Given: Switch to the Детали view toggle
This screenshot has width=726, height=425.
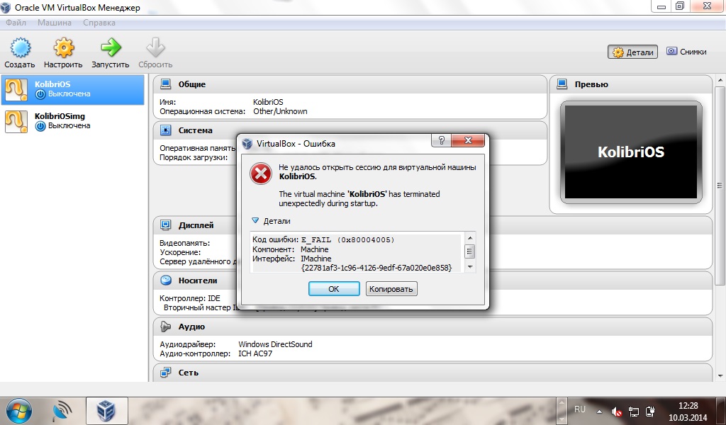Looking at the screenshot, I should [x=632, y=52].
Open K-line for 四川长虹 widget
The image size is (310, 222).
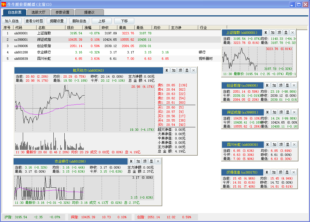[267, 144]

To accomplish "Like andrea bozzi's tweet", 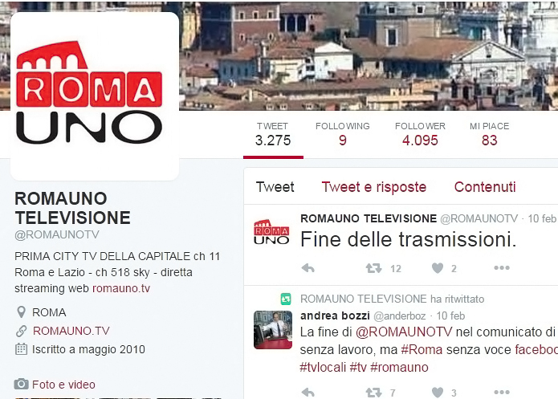I will (438, 393).
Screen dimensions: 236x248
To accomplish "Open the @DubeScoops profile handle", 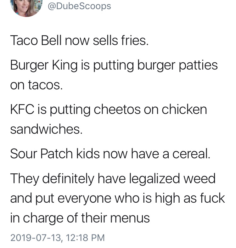I will point(79,6).
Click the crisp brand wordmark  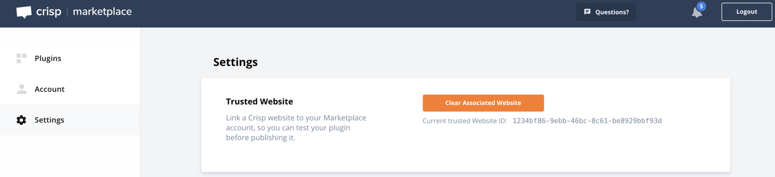tap(48, 12)
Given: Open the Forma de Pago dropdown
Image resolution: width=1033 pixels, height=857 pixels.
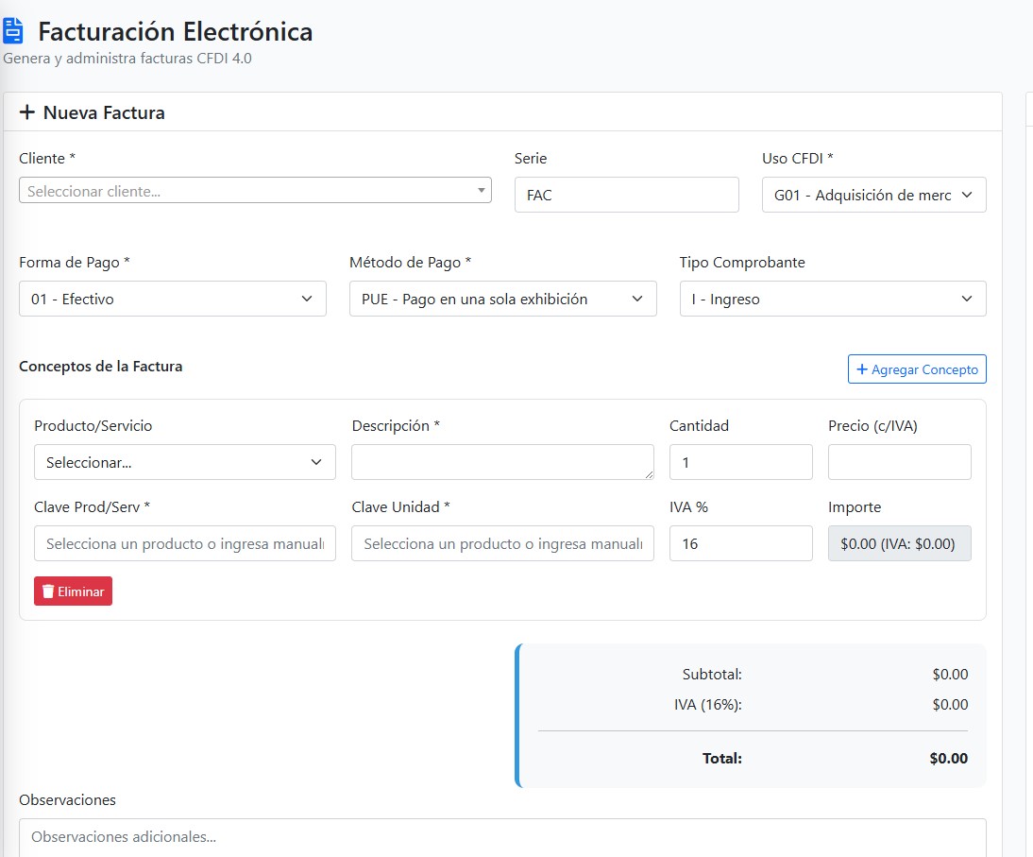Looking at the screenshot, I should point(173,299).
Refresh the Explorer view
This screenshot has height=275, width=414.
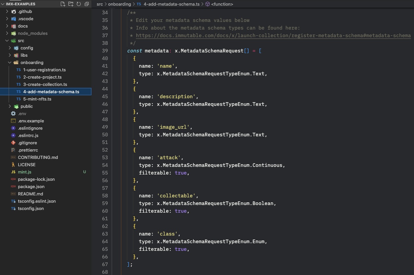78,4
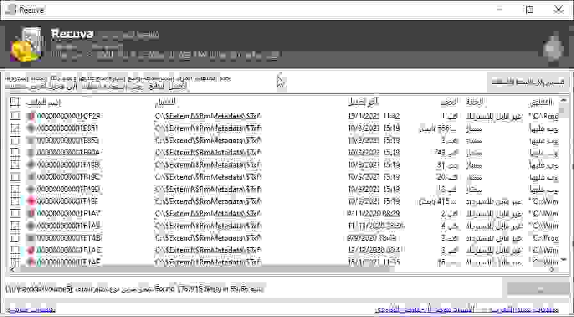574x317 pixels.
Task: Sort by the path column header
Action: 165,103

++++++++++

**Work item**
Whenever the word "view" appears in a line above, copy that line.

**Response area**
Given: Switch to the Детали view toggle
Refresh the Explorer view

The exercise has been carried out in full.